Gündem – Analiz – Muhammed Eyüp / 2024 Mayıs / 138. Sayı
İslam tarihi boyunca medya ve propaganda, bilhassa savaş sahalarında Müslüman orduların başarısı için etkin bir şekilde kullanılmıştır.
İslami tebliğ sürecinde Rasûlullah sallallahu aleyhi ve sellem, dönemin iletişim araçlarını kullanmaya gayret etmiş, bu doğrultuda Müslümanlar, Mekke ve Medine dönemlerinde mühim icraatlerde bulunmuşlardır.
Bu dönemin en önemli kitle iletişim, yani medya aracı ise şiirdi. Arap toplumunda şairler kitleleri etkileyen, onları belirli fikirler çerçevesine toplayan ve yönlendiren bir konumda yer almışlardır.

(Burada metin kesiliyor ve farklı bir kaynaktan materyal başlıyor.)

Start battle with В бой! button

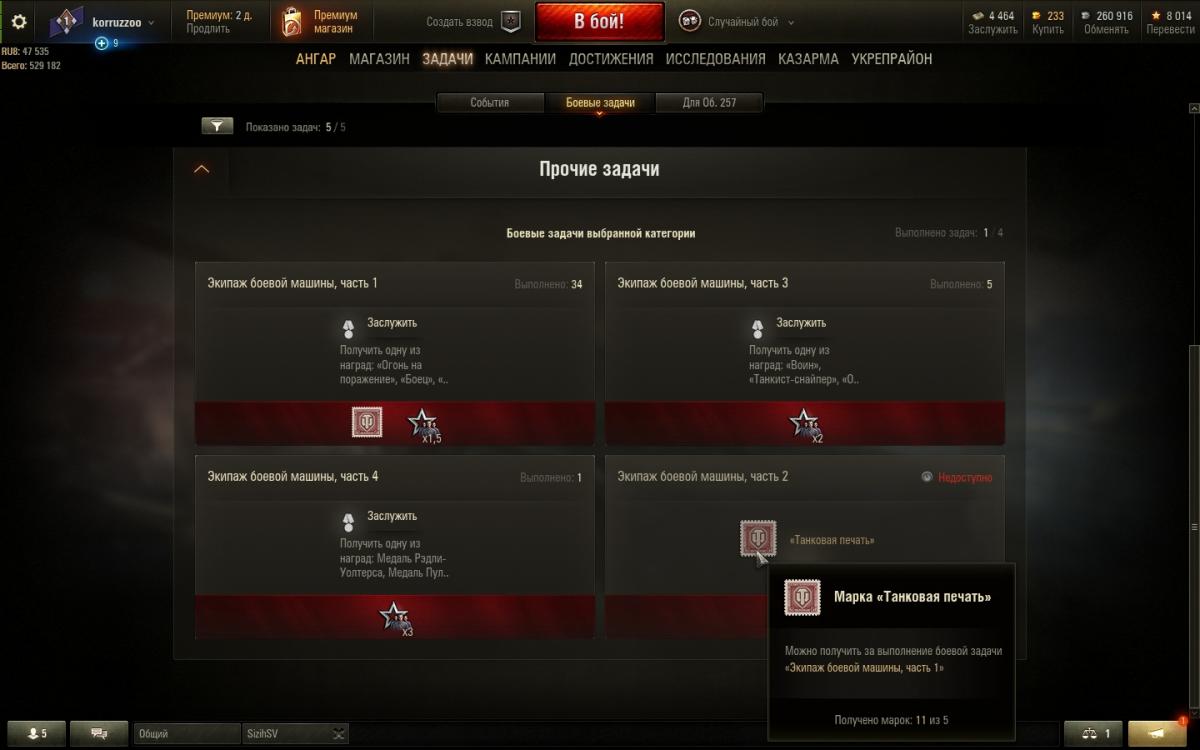click(599, 21)
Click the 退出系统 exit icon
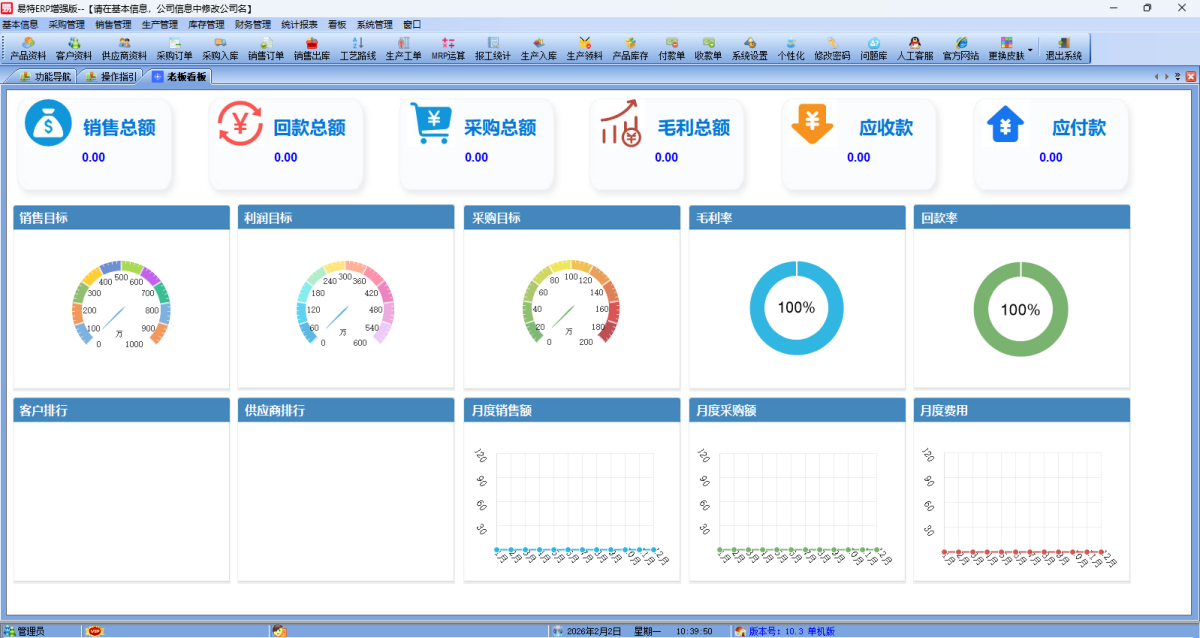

Müslüman şairlerden müşriklerin suçlamalarına ve şüphelerine şiirlerle cevap verenler, onlardan çok sayıda insanın hidayetine vesile olmuştur.
Rasûlullah sallallahu aleyhi ve sellem de bu kapsamdaki hadislerinde, şiir yazmayı ve söylemeyi, düşmana ok atmakla eş değer görmektedir.[1]
Müslüman şairlerden Hassan bin Sâbit (v. 680), Kâ’b bin Mâlik (v. 670) ve Abdullah bin Revâhâ gibileri öne çıkmıştır.
Medyanın tanımı temel olarak, “belirli bir fikir ve düşünceyi kitlelere toplu olarak iletme vasıtaları” anlamını taşımaktadır. Esasında İslami tebliğ konusunda da yapılan tam olarak budur. İlahi vahyin kitlelere ulaştırılması için doğrudan yapılan iletişim faaliyetleri, ayrıca İslami tebliğin güçlenmesi için yapılan çalışmaları destekleyici iletişim faaliyetleri bu minvalde değerlendirilmelidir.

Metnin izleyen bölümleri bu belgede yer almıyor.